# Source document:
╭──

Let me summarise the definition provided in the paper.

There are $N\in \mathbb{N}$ players, with $i$ denoting a generic player.

There is a finite set of states $\Theta$, with $\theta$ denoting a generic state.

A basic game $G$ consists of

  • for each player $i$, a finite set of actions $A_i$, where we write $A\equiv A_1\times A_2\times ... \times A_N$, and a utility function $u_i: A\times \Theta \rightarrow \mathbb{R}$.

  • a full support prior $\psi\in \Delta(\Theta)$.

An information structure $S$ consists of

  • for each player $i$, a finite set of signals $T_i$, where we write $T\equiv T_1\times T_2\times ... \times T_N$.

  • a signal distribution $\pi: \Theta \rightarrow \Delta(T)$.

A decision rule of the incomplete information game $(G,S)$ is a mapping $$ \sigma: T\times \Theta\rightarrow \Delta(A) $$

One way to mechanically understand the notion of the decision rule is to view $\sigma$ as the strategy of an omniscient mediator who first observes the realization $\theta\in \Theta$ chosen according to $\psi$ and the realization $t\in T$ chosen according to $\pi(\cdot|\theta)$; and then picks a probability distribution from $\Delta(A)$, and privately announces to each player $i$, her lottery to play.

For players to have an incentive to follow the mediator's recommendation in this scenario, it would have to be the case that the recommended lottery was always preferred to any other lottery conditional on the signal $t_i$ that player $i$ had received.

This is reflected in the following "obedience" condition.

╰──

# Excerpted records:
╭──

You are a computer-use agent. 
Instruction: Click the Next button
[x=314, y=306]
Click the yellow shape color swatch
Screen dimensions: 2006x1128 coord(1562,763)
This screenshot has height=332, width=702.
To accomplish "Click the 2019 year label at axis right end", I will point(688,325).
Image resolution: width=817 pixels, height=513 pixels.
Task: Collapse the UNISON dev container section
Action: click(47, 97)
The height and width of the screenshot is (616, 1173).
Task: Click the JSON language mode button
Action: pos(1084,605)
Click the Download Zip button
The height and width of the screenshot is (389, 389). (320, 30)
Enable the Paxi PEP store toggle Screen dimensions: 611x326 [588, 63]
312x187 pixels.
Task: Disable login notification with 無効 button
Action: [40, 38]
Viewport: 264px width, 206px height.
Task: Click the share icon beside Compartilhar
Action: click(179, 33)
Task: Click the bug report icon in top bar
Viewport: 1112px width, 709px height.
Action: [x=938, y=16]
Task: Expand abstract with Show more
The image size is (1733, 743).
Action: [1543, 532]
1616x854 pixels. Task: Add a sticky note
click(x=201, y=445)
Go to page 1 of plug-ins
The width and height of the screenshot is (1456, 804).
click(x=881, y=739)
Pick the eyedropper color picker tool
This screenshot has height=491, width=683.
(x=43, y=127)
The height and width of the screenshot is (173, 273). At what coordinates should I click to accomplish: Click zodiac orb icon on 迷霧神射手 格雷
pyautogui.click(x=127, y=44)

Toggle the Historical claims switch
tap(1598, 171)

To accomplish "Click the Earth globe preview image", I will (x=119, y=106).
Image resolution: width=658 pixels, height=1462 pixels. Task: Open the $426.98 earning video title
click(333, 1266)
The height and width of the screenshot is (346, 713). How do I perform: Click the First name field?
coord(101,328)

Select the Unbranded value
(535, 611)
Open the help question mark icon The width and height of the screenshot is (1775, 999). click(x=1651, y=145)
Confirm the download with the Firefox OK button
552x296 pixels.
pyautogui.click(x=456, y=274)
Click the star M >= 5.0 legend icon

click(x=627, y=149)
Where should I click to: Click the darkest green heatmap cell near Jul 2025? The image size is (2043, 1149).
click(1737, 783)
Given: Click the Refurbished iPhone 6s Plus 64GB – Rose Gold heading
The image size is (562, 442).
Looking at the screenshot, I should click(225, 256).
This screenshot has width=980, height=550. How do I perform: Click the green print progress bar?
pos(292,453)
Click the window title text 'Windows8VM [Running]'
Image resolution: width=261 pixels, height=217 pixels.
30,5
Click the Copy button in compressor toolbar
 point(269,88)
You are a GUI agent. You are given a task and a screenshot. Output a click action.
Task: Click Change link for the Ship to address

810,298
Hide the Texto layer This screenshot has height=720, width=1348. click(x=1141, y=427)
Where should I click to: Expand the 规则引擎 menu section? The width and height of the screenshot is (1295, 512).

╰──

# What the task asks:
Decide whether each statement agrees with the summary of the decision rule definition. Answer yes or no for each, and quote the words of the summary that decide it.
1. The set of states is finite.
2. The mediator announces each player's lottery publicly to all players.
3. The prior over states is required to have full support.

# The answer:
1. Yes: "There is a finite set of states"
2. No: "privately announces to each player"
3. Yes: "a full support prior"